Layer 2: More social proof or a different angle on the same use case. Keep building credibility.
Layer 3: Direct conversion offer. Test two variations here - “Talk to sales” versus “Sign up for an account.” At this point they clicked the PDF, engaged with two case study ads, so they’re clearly interested → Time to ask for the conversion.
If someone books a call?
Perfect - they go to sales with context. If someone signs up? They get funneled into Path B’s nurturing system because now the segmentation starts and you can activate them if they don’t use the tool.
Final Words
This is how I’d build Stripe’s growth system based on one single LinkedIn ad entry point.
(And this is how I built ours after getting inspired by this ad.)
It’s not magic:
Non-gated content that actually gets read (90% fewer dropoffs)
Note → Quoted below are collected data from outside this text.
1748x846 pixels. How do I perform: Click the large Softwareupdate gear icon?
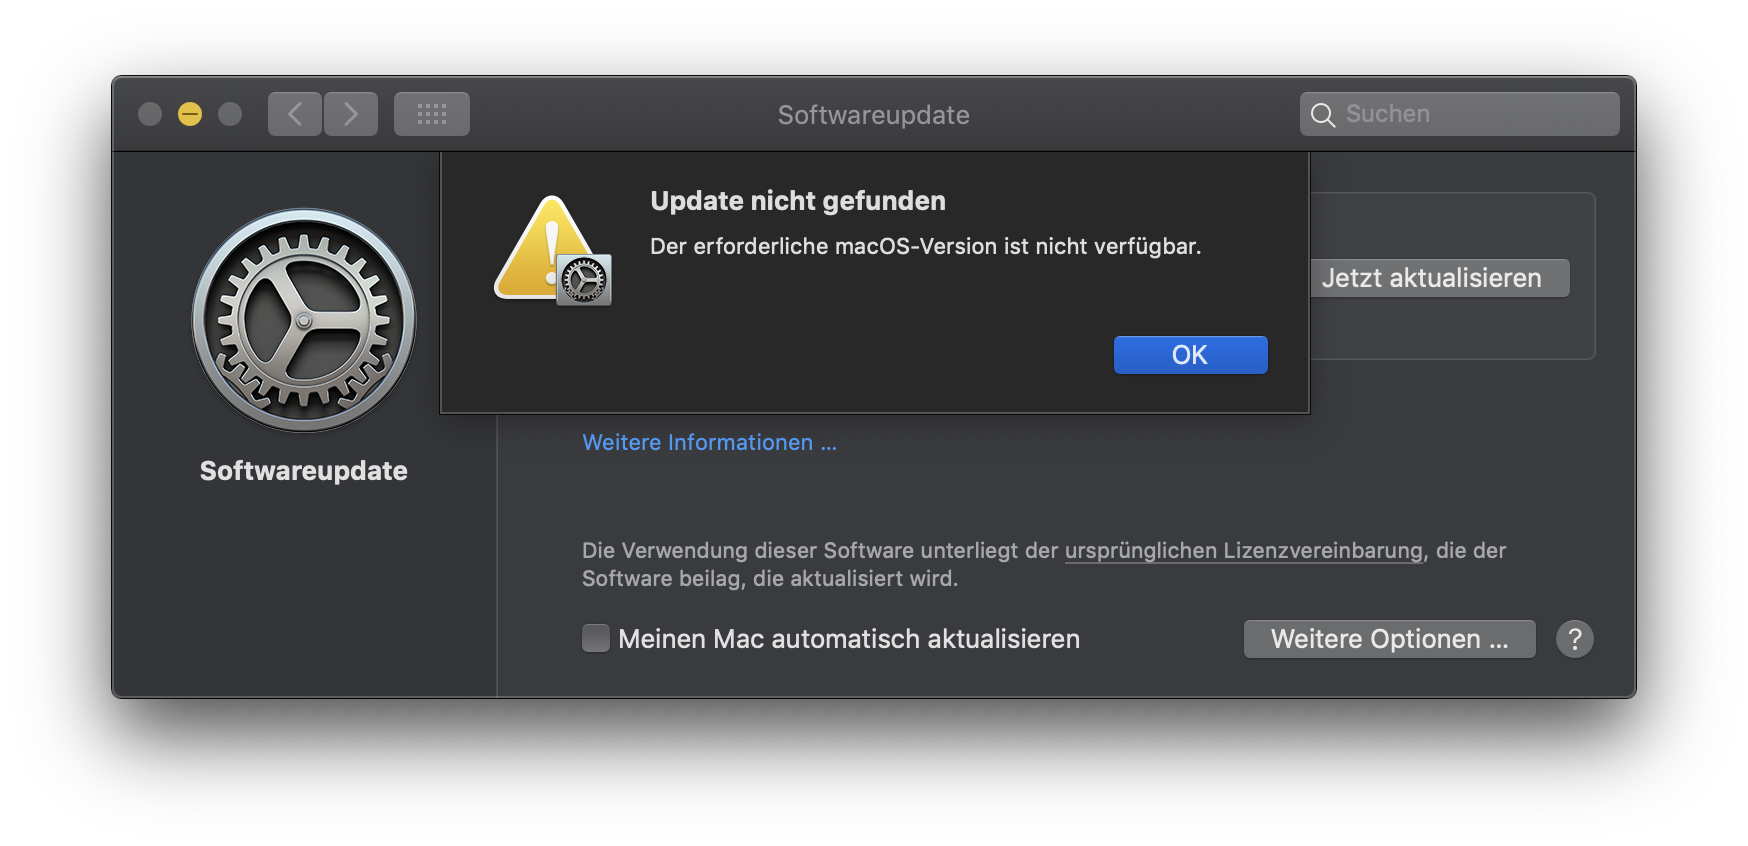[x=304, y=320]

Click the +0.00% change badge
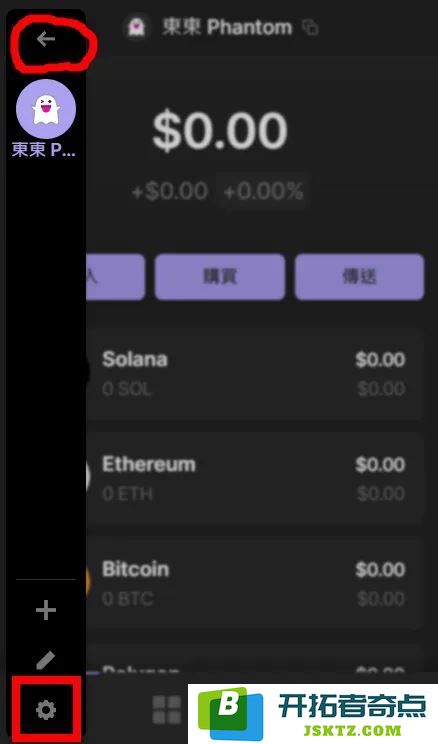pos(263,191)
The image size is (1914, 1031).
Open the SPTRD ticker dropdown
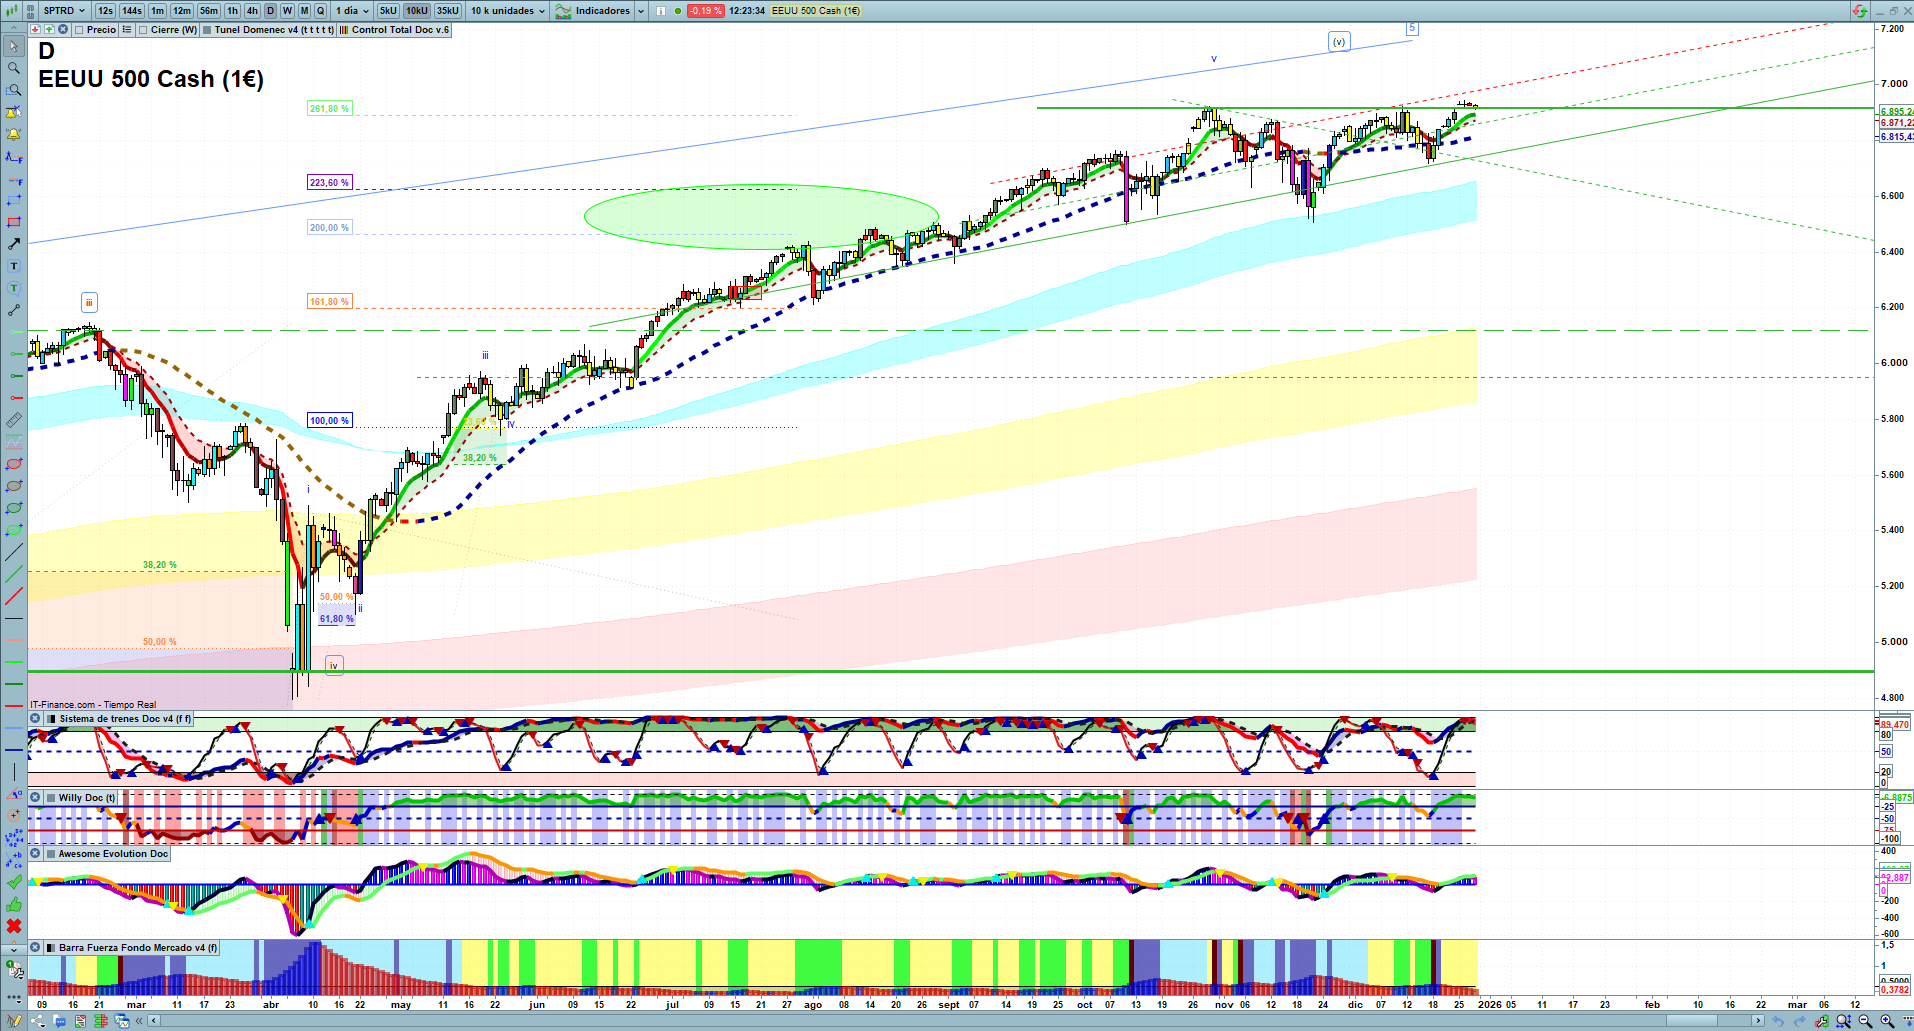point(64,11)
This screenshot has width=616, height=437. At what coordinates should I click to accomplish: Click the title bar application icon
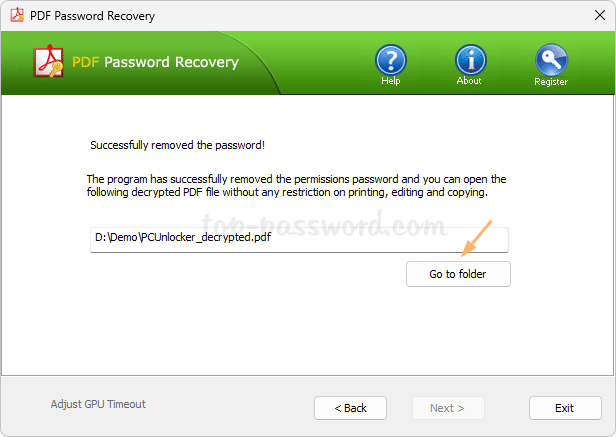(17, 16)
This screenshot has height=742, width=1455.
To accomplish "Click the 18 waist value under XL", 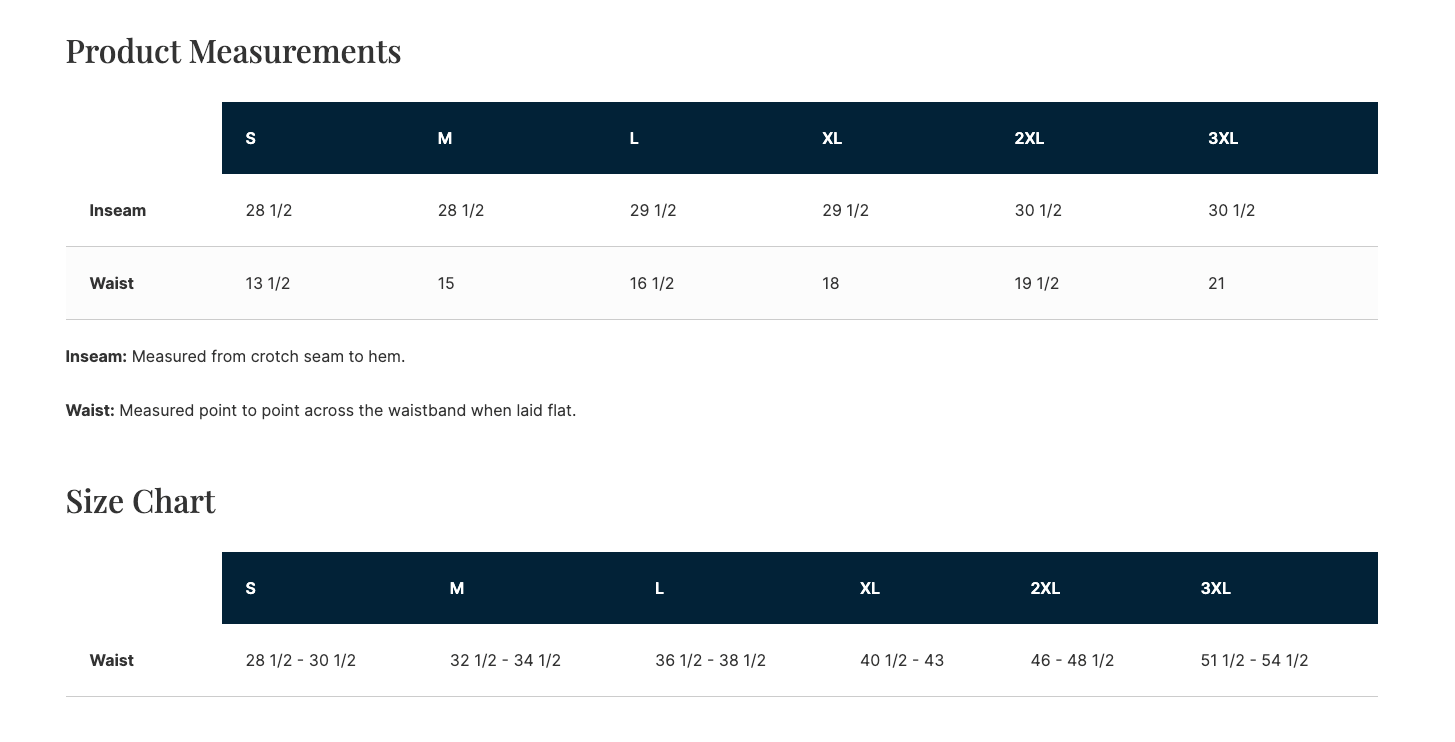I will [x=831, y=283].
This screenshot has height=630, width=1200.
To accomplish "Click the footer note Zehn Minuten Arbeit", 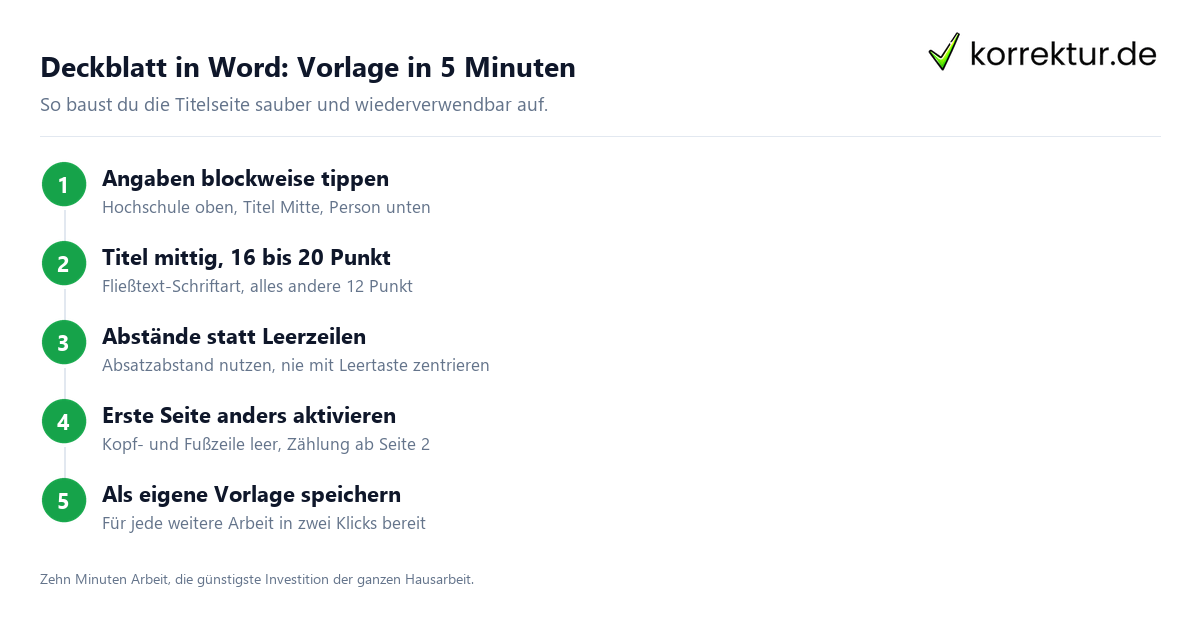I will (x=257, y=579).
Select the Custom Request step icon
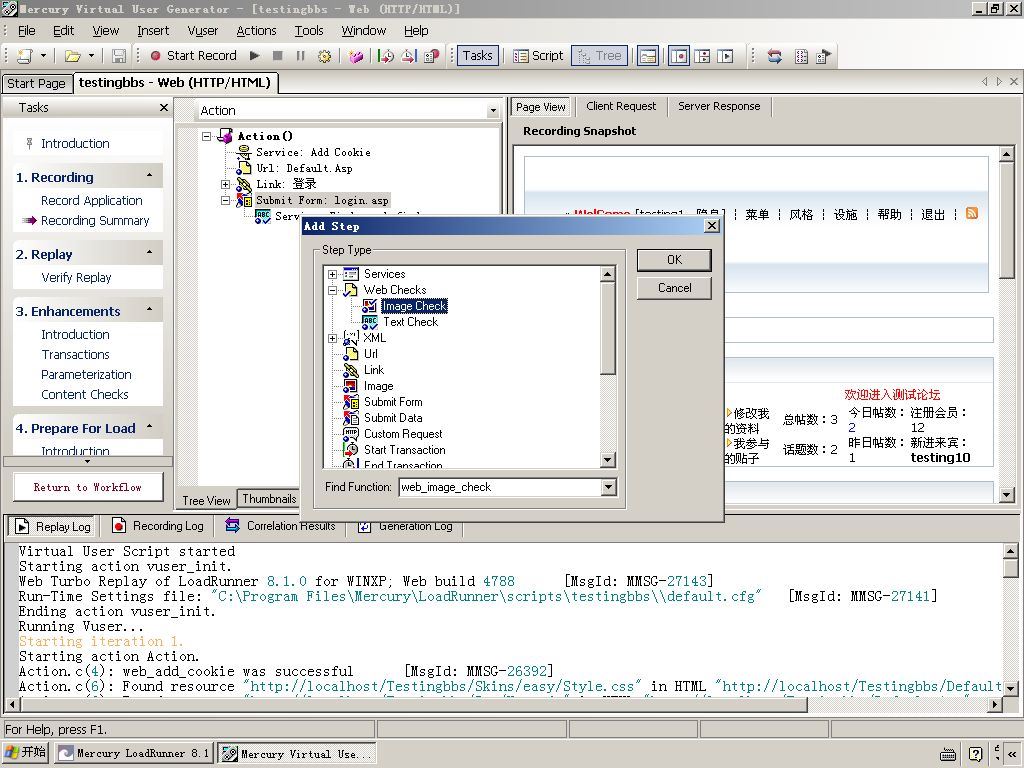 [x=350, y=434]
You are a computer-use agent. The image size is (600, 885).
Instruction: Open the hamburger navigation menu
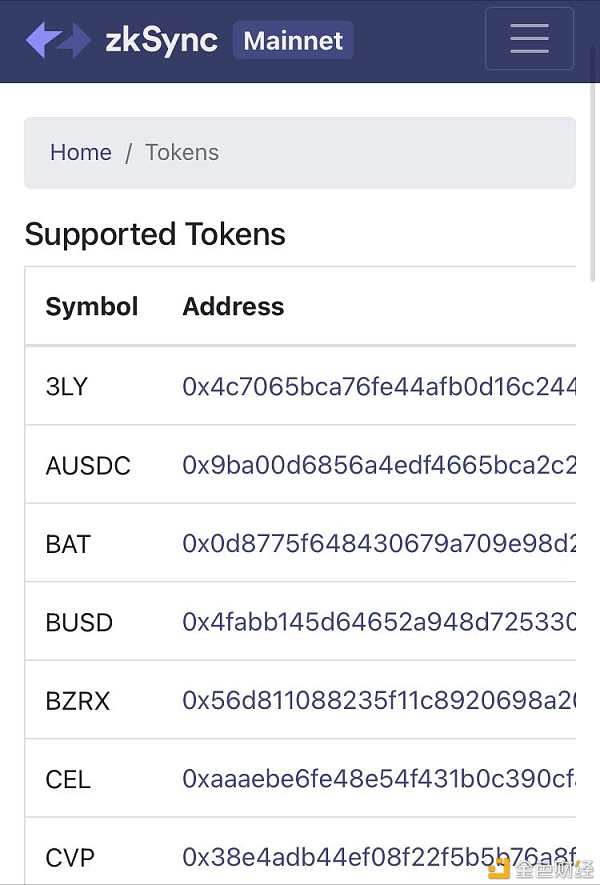(529, 39)
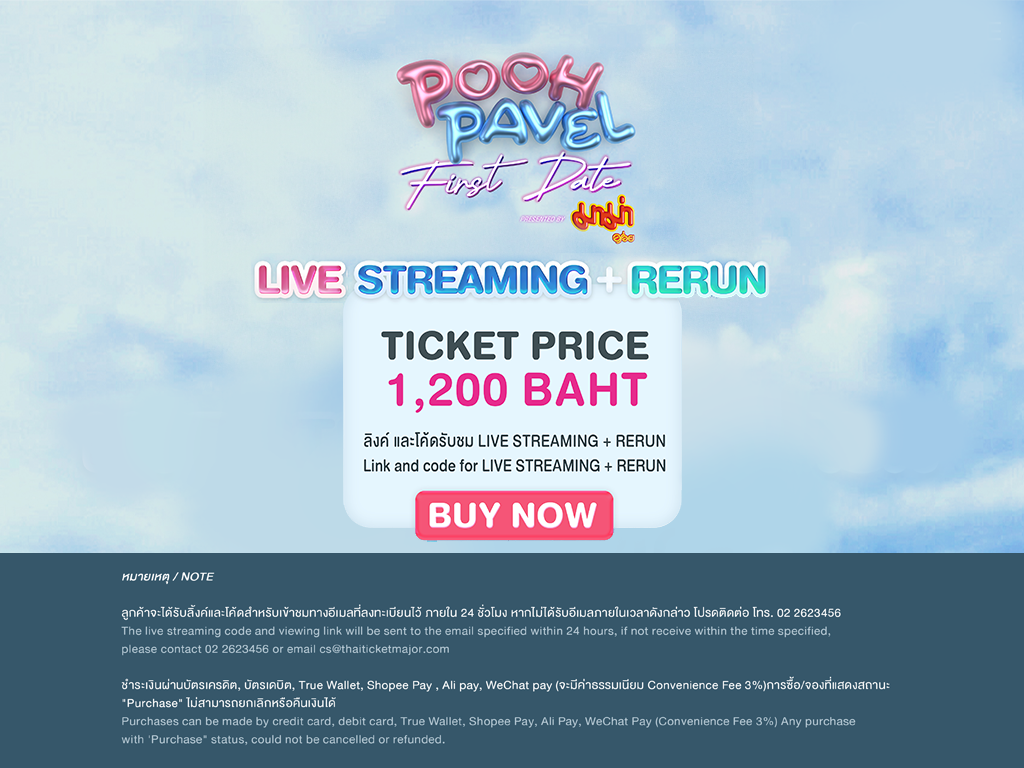Image resolution: width=1024 pixels, height=768 pixels.
Task: Click the pink LIVE word in banner
Action: pos(300,280)
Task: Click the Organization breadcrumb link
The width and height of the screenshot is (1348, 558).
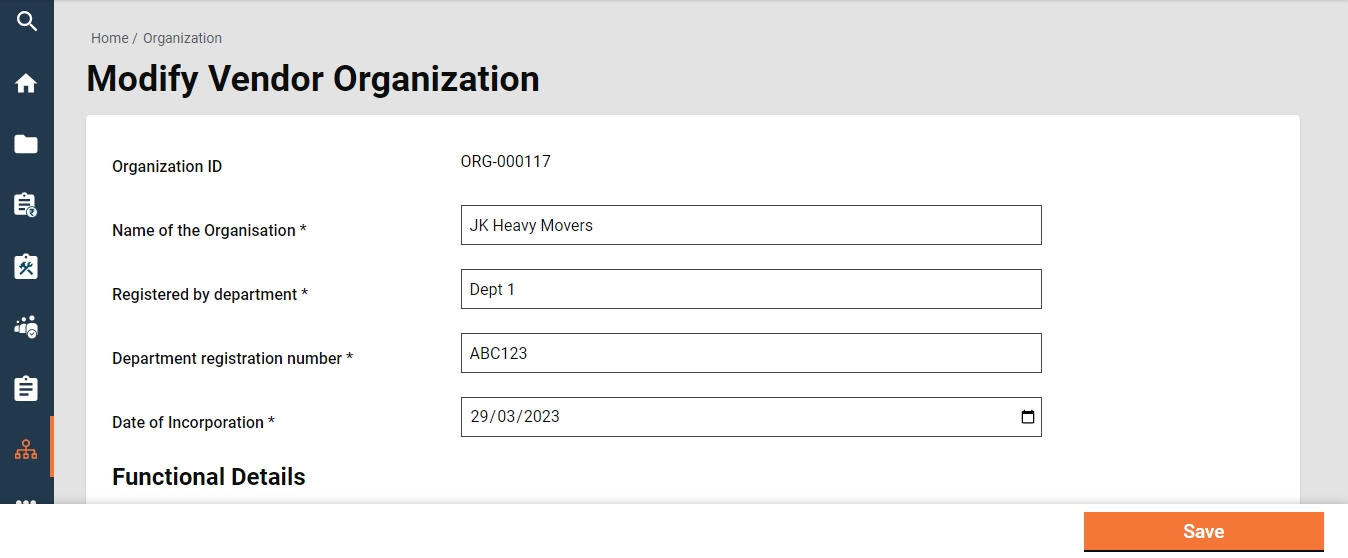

UTM tracking that feeds your CRM with real attribution data
Segmentation questions that make personalization possible
Multi-channel nurturing through retargeting ads and email sequences
Behavioral retargeting based on what people actually do, not hunches
This generates high-quality leads and converts them into calls without losing potential customers to gated PDFs.
Community readings that you might enjoy as much as I do:
→ Every business is becoming a media business -
→ How does the algorithm decide who will see my notes?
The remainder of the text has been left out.